School of Mechanical Engineering Seminar

Wednesday, March 25, 2015 at 15:00
Wolfson Building of Mechanical Engineering, Room 206

Evolution of a turbulent patch in dilute polymer solutions

Baevsky Mark

M.Sc. Student of Prof. Alex Liberzon

Drag reduction effect by dilute polymer solutions was discovered in 1946 by Toms, but the basic mechanisms by which polymers modify the turbulent flow have not been understood thoroughly, despite the progress in understanding the drag reduction in pipes or channels. One of the main problems is relatively poor understanding of dilute polymer solutions and inter-scale transfer of energy in turbulent flows. The problem intensifies in the case of turbulent entrainment across turbulent/non-turbulent interfaces on the boundaries of turbulent jets, wakes or mixing layers. The polymer is sought to alter this region of flow significantly due to the large gradients at the interface and strong interaction of multiple scales - large scales that deflect the interface and the small scales that diffuse the vorticity and strain. There is however no detailed experimental studies devoted to the interfaces and the numerical simulations that use polymer models (such as Oldroyd-B or FENE-P) require a solid empirical background for comparison.
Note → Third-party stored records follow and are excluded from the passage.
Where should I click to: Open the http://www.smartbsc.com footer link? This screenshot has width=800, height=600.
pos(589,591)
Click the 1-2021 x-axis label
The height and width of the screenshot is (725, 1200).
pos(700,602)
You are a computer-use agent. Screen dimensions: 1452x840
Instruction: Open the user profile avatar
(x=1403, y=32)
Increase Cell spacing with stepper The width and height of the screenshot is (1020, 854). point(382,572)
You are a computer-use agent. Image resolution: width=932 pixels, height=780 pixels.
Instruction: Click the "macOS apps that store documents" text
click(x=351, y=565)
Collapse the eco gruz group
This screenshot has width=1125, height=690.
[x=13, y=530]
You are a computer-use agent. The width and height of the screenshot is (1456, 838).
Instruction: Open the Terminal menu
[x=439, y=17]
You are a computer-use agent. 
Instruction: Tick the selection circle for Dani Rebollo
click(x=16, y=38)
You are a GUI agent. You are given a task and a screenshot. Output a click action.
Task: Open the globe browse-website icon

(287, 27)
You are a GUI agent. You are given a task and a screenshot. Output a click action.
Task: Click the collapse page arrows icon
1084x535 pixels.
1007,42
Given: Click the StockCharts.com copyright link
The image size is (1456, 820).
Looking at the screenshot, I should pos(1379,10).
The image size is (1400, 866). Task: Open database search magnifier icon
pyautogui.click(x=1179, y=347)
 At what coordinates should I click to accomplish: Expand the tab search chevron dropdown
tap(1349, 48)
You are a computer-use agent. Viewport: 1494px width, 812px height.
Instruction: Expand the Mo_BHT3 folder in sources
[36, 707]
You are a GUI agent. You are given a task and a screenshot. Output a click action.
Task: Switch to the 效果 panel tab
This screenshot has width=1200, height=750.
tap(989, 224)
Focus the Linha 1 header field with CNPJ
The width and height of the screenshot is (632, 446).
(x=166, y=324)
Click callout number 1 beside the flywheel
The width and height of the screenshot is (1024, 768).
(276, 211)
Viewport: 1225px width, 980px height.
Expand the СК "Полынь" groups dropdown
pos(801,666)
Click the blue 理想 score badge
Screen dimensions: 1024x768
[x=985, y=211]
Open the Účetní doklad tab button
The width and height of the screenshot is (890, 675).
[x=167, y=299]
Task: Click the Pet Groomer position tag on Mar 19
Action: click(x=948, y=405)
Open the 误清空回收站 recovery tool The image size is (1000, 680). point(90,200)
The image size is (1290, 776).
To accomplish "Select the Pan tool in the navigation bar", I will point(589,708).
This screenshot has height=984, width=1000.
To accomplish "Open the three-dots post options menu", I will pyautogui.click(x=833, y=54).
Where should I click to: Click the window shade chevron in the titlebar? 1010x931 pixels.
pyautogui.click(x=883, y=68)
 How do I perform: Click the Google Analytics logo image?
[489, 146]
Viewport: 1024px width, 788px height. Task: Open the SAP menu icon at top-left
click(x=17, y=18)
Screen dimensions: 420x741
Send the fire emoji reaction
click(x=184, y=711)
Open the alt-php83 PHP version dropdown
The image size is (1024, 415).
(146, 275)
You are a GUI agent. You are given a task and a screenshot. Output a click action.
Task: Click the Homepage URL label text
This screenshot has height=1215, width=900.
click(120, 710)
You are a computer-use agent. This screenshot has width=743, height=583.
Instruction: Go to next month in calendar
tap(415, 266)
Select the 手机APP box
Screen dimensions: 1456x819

An experimental study has been performed to characterize the basic mechanisms of turbulent entrainment in water - poly(ethylene oxide) solutions, alongside the benchmark case of the fresh water. A new experimental setup was developed to create a spherical localized turbulent patch, thus isolating the polymer effect far from the boundaries with negligible wall friction effects, as opposed to the previously utilized 2D space-filling planar oscillating grids. The setup enables a direct comparison of the results with the direct numerical simulations. We performed a large set of particle image velocimetry (PIV) measurements. The patch life cycle comprises of three phases: initial growth, a steady state and the decay phase after the forcing have ceased. The direct polymer effect is in every stage, from a reduced growth rate, to monotonically decreasing energy levels at steady state and a reduced decay rate, with increasing polymer concentration (0 ppm is a freshwater benchmark case).

From enstrophy fields we could deduce the position of the sharp interface between the turbulent patch and its surrounding fluid. We observe a smaller patch, much smoother interface and the depletion of the length scales separation. An algorithm for patch interface detection is proposed and successfully applied to the PIV measurements, revealing the change in energy transfer towards and across the interface, along with additional physical measures of the patch evolution. The results will be used in developing an improved models of turbulent entrainment and possibly implemented in the applications that require a precise control of localized mixing rates.

School of Mechanical Engineering Seminar
Wednesday, March 25, 2015 at 15:00
Wolfson Building of Mechanical Engineering, Room 206

A Hyperelastic Micromechanical Model for Biocomposite Material:

Collagen Fiber in Alginate Matrix

Ofir Gilad

MSc Student of Prof. Rami Haj-Ali and Prof. Yehuda Benayahu

Soft tissues are biocomposite materials formed by biological matrix and fibers. Developing novel    Biocomposite that will provide appropriate mimic of native tissues can have many practical uses in medicine.    Tailoring the mechanical properties of the developed biocomposite for a certain use requires an accurate material model.

The purpose of this research is to find a material model for a biocomposite system of Alginate hydrogel matrix reinforced with Collagen fibers of coral origin.

The material model is a hyperplasic micromechanical one which describes the strain energy density of the system as a function of the volume fracture of the fibers.

In order to find the model for the system, the mechanical properties of the fibers in tension were characterized by conducting tensile experiments. The stress strain curve from the experiments was used for adjusting a hyperelastic model for the fibers. Tensile experiments for the matrix, taken from other research, were used for adjusting both linear and hyperelastic models for the matrix.

These material models for the fiber and matrix were implemented in final element model of unit cell in order to characterize the behavior of the material as a homorganic material in tension. Such unit cells, in deferent volume fracture of the fiber were modeled and the stress strain curve from each one was recorded

For every curve, a hyperelastic model was adjusted and the constants of the models were generalized in order to get to general models for the bio-composite material as a function of the fibers volume fracture. The two models show good agreement with experimental results of tensile tests conducted on the biocomposite.